Notably, UBE2O is highly up-regulated during erythrocyte development concordantly with increased globin production (Wefes et al., 1995). Whether this up-regulation is a programmed event in preparation for the inevitable increase in substrate load, or a response to increased orphans remains to be determined. In support of the latter possibility, acute induction of protein misfolding has been shown to cause UBE2O upregulation in cultured cells (Miyazaki et al., 2015). Structure-function analysis of UBE2O indicates that it has two major substrate interaction domains with different binding properties (Nguyen et al., 2017; Yanagitani et al., 2017). Identifying the client ranges of these domains and the structural basis of their interactions remains an important goal.

The general concept of orphan recognition via exposure of a normally buried interface has been exploited by other ubiquitination factors. The N-end rule pathways of substrate ubiquitination recognize certain residues at an exposed N-terminus and selectively target these proteins for degradation (Tasaki et al., 2012). One mechanism involves recognition of N-terminal acetylation by the ubiquitin ligase CNOT4 (Shemorry et al., 2013). Several multi-protein complexes appear to contain N-acetylated subunits whose N-terminus is shielded by other subunits in the intact complex. Failure to assemble into a complex (or complex disassembly) exposes the N-terminal degron, resulting in ubiquitination by an N-end rule ubiquitin ligase (Fig. 4C). Examples include the Hcn1 subunit of the APC/C complex and the Cog1 subunit of the yeast COG complex.

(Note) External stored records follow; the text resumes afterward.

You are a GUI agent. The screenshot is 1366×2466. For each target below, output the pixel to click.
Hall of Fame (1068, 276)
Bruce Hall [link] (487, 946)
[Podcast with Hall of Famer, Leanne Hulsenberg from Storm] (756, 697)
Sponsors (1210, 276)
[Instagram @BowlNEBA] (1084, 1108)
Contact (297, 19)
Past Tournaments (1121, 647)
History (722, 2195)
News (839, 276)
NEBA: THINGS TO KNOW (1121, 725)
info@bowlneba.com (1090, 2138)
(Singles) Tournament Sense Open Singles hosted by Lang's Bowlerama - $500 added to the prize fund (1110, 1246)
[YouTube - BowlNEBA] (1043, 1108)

It is possible that other N-end rule ligases exploit a similar mechanism to recognize different unassembled proteins. For example, the N-end rule ubiquitin ligase Ubr1 was shown to be needed for efficient clearance of unassembled Fas2, a subunit of the fatty acid synthase complex (Scazzari et al., 2015). Whether Ubr1 uses its N-end rule recognition domain or uses an adaptor such as Hsp70 to identify unassembled Fas2 is unclear at present. Hsp70 is needed for Ubr1-dependent Fas2 ubiquitination, supporting the latter hypothesis. Presumably, an interface of Fas2 shielded by its interaction partner Fas1 is exploited for its recognition by chaperones, which over time recruits a ubiquitin ligase to initiate degradation. The recent discovery of a “C-end rule” (Koren et al., 2018; Lin et al., 2018) raises the possibility that exposure of a normally-shielded C-terminus might also be exploited by cells to recognize orphans (Fig. 4C). This idea remains to be investigated.

Recognition of unassembled protein orphans at the ER

Each of the examples of unassembled protein degradation discussed thus far occur in the cytosol. Analogous processes operate in the ER membrane and lumen, and probably also different mitochondrial compartments. In the ER, the most extensively studied multi-protein assemblies have been the immunoglobulins and T-cell receptor (TCR). TCRα and CD3δ, two subunits of the TCR, have been widely used as models for ERAD (Bonifacino and Lippincott-Schwartz, 1991; Bonifacino et al., 1989; Huppa and Ploegh, 1997; Lippincott-Schwartz et al., 1988). Both subunits are single-spanning transmembrane proteins that are recognized for degradation via their TMDs (Bonifacino et al., 1991; Cosson et al., 1991; Manolios et al., 1990). The prevailing model is that the orphaned TMDs of TCRα and CD3δ are recognized by the membrane-embedded regions of a ER-resident ubiquitin ligase complex centered around Hrd1 (Kikkert et al., 2004). Although the structural basis of their recognition remains unknown, it depends critically on charged residues within their TMDs that are shielded by other subunits in the assembled TCR. A similar mode of recognition by Hrd1 was also shown for other integral membrane substrates such as Hmg2 (Sato et al., 2009).

Based on these examples, one might speculate that orphans of multi-protein complexes assembled via their TMDs are recognized by the exposure of polar residues within the lipid bilayer. This would provide a relatively universal cue for unassembled proteins without relying on sequence-specific recognition. In this light, it is intriguing that the recently determined cryo-EM structure of Hrd1 shows a hydrophilic pocket that might serve as the site of recognition of such orphaned TMDs (Schoebel et al., 2017). Even though the functional role of this putative binding region of Hrd1 remains to be investigated experimentally, the model is consistent with previous observations that mutations within this hydrophilic region of Hrd1 affect recognition of some integral membrane ERAD substrates (Sato et al., 2009).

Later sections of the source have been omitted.